▸ **Short task**: Copy out word for word the lines starting with the one containing "Viewport: 1292px width, 924px height." and ending with the one containing "tap(218, 47)", both included.
━━━━━ Material to process
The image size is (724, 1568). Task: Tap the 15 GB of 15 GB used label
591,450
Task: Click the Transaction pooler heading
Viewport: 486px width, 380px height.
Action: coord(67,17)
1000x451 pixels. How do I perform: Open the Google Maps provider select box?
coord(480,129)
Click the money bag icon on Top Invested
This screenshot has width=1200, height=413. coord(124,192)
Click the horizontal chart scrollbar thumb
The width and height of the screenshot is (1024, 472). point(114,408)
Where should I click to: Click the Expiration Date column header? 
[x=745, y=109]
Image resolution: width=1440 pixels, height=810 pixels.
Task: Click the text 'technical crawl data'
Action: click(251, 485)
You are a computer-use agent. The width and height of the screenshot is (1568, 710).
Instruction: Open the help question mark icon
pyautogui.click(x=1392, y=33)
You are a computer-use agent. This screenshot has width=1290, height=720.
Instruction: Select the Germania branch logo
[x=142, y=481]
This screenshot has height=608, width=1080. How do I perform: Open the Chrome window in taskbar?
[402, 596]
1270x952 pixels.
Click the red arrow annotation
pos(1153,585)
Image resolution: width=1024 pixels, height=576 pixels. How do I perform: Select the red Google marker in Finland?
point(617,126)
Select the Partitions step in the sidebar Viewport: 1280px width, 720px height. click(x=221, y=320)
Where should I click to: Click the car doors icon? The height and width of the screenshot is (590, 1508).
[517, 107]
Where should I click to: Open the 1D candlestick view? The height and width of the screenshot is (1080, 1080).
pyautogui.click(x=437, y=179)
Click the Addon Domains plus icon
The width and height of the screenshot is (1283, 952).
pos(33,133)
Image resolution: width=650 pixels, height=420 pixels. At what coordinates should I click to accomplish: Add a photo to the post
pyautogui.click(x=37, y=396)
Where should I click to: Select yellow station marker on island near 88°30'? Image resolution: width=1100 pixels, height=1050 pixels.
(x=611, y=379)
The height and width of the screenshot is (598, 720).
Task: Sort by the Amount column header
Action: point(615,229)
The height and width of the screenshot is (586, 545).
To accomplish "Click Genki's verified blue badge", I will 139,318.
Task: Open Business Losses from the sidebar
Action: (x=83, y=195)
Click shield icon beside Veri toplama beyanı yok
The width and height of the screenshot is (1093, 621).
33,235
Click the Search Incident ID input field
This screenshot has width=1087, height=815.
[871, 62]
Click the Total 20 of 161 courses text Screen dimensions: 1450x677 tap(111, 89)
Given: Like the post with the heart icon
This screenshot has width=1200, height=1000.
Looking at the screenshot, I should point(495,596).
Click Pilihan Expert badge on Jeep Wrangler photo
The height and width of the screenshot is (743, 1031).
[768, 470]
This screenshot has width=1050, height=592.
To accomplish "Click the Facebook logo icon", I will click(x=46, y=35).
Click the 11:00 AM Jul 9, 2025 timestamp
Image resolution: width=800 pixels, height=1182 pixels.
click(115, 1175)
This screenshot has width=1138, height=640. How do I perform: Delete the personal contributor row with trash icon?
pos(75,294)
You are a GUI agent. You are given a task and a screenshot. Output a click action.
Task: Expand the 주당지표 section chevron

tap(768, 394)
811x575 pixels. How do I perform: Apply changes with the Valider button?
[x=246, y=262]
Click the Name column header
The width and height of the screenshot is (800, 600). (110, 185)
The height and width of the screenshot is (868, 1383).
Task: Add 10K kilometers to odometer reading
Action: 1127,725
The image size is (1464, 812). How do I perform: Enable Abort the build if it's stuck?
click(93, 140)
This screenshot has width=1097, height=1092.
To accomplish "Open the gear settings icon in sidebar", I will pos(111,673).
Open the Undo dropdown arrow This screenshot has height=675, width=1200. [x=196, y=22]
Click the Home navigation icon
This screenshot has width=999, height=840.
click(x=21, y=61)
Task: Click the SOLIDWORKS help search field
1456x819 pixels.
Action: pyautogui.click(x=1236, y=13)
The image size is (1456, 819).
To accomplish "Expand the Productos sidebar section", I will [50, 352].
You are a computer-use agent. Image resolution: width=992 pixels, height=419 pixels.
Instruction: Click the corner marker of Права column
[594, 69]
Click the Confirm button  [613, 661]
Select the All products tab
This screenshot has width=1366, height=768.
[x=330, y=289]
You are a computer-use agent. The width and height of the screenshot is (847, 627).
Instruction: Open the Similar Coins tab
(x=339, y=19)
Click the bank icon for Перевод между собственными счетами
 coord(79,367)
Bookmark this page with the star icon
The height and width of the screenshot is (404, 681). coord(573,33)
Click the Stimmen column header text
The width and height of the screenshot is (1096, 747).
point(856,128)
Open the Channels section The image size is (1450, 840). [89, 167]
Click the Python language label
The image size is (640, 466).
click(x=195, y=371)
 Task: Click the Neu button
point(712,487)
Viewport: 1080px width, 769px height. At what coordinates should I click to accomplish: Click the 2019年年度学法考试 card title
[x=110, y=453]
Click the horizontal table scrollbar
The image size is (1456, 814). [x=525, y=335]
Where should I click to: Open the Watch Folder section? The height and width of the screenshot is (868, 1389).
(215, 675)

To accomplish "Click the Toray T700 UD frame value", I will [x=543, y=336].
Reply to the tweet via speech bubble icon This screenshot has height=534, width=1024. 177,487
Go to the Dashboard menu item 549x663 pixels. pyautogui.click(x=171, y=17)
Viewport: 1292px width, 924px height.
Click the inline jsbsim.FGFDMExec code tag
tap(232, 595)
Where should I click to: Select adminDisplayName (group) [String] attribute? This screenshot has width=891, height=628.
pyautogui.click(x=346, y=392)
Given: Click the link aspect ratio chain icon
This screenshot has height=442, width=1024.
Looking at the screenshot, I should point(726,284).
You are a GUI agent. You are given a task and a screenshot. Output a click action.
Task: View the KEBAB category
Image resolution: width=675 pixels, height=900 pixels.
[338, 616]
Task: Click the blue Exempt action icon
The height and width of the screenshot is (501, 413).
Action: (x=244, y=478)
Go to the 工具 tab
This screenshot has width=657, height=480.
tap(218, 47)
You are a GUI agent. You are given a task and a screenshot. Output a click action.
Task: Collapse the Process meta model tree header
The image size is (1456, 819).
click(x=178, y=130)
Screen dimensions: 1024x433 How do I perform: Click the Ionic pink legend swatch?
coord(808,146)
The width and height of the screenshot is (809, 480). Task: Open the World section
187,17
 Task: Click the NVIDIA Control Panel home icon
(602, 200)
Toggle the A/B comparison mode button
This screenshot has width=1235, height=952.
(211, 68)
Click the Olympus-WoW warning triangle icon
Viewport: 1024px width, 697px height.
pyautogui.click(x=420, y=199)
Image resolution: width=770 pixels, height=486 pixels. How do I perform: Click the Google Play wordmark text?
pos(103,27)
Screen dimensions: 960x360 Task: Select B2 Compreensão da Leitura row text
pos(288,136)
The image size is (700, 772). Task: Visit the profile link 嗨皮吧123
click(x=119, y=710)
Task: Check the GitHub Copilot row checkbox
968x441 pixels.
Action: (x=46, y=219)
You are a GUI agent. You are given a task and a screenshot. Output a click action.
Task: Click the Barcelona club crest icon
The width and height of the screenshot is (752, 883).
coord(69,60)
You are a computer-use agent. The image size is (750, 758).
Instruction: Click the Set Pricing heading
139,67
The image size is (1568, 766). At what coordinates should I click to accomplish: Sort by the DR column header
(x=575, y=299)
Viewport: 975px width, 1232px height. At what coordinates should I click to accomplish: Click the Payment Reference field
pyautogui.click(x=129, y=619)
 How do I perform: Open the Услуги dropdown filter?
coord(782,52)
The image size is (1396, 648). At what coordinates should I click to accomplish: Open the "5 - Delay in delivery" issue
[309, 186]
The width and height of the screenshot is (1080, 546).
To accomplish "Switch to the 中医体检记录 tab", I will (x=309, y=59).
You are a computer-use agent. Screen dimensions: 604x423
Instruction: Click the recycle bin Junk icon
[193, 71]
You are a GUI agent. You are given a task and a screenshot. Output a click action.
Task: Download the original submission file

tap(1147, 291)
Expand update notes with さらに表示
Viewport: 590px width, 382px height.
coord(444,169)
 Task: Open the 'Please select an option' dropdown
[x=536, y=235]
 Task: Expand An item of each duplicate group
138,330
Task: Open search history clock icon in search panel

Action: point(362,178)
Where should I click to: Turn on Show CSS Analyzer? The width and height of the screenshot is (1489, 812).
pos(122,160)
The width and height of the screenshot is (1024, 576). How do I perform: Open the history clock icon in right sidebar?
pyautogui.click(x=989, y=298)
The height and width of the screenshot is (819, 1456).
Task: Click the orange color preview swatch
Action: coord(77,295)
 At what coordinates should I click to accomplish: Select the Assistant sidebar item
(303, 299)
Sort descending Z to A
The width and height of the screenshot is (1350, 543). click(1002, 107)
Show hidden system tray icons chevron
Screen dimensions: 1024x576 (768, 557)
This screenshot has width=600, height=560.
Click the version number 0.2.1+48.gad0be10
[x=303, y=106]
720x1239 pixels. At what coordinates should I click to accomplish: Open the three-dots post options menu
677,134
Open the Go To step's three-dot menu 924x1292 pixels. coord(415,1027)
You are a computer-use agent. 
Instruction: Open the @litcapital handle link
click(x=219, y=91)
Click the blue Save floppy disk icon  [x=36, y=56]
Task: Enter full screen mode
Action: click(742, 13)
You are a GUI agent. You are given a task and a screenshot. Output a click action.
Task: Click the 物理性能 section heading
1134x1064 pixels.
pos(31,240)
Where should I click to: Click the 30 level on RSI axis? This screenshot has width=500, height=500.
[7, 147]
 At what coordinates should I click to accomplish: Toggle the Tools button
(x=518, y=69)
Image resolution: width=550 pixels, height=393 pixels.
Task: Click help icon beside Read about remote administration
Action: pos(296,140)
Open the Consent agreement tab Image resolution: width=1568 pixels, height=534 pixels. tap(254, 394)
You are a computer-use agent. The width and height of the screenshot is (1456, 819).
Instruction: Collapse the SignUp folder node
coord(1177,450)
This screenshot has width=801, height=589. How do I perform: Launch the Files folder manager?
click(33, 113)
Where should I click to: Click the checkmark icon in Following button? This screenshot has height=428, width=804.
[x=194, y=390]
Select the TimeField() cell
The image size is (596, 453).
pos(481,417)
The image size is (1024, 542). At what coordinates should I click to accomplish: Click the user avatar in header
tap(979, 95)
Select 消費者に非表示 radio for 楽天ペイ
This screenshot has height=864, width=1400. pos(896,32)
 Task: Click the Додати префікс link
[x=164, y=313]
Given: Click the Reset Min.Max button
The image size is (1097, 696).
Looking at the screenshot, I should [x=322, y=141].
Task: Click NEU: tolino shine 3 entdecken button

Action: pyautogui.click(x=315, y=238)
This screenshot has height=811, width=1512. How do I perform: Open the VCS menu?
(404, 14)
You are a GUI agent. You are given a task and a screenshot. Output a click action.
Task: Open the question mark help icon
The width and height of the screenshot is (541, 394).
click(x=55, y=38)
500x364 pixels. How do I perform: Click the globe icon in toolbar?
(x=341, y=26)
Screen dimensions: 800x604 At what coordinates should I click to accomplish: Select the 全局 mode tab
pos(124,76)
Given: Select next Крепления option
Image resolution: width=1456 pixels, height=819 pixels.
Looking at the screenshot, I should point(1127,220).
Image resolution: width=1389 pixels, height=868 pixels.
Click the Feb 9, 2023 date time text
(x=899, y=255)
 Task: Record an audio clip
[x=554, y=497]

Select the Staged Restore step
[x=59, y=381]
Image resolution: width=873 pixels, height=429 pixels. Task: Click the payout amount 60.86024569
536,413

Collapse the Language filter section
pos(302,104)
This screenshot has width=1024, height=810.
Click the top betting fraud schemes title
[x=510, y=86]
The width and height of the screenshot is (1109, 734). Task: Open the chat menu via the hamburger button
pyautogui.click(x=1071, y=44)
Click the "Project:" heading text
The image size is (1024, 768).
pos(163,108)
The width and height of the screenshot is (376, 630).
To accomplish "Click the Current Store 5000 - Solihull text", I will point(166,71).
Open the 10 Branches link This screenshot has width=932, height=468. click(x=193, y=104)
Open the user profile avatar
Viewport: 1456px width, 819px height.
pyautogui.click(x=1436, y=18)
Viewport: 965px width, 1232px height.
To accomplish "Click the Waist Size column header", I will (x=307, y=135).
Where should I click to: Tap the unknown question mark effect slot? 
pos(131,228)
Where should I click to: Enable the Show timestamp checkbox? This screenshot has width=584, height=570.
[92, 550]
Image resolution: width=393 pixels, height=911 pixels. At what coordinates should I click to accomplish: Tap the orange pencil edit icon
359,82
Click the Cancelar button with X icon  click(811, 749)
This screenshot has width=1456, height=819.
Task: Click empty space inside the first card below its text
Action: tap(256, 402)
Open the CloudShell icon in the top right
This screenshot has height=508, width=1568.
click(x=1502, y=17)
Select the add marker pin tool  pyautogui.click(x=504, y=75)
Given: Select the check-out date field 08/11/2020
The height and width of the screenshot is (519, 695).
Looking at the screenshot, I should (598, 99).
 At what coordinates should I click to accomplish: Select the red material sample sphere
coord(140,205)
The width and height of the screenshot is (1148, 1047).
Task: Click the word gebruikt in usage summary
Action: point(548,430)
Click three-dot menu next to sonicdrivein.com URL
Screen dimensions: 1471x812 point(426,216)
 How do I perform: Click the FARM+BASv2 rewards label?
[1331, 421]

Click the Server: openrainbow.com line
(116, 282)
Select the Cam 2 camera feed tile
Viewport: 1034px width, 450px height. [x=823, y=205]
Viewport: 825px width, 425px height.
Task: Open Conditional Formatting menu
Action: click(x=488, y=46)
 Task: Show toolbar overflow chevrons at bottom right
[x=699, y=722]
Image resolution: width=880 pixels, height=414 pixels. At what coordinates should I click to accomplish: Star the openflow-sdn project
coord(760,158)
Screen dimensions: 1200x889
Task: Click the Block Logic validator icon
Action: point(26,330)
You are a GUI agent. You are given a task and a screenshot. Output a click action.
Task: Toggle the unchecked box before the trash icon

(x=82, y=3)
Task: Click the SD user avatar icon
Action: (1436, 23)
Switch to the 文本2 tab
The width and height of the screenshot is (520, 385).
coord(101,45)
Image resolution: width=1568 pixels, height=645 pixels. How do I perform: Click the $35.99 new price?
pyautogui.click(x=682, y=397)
━━━━━━━━━━
▸ **The result**:
Viewport: 1292px width, 924px height.
Click the inline jsbsim.FGFDMExec code tag
tap(232, 595)
Where should I click to: Select adminDisplayName (group) [String] attribute? This screenshot has width=891, height=628.
pyautogui.click(x=346, y=392)
Given: Click the link aspect ratio chain icon
This screenshot has height=442, width=1024.
Looking at the screenshot, I should point(726,284).
You are a GUI agent. You are given a task and a screenshot. Output a click action.
Task: View the KEBAB category
Image resolution: width=675 pixels, height=900 pixels.
[338, 616]
Task: Click the blue Exempt action icon
The height and width of the screenshot is (501, 413).
Action: (x=244, y=478)
Go to the 工具 tab
This screenshot has width=657, height=480.
tap(218, 47)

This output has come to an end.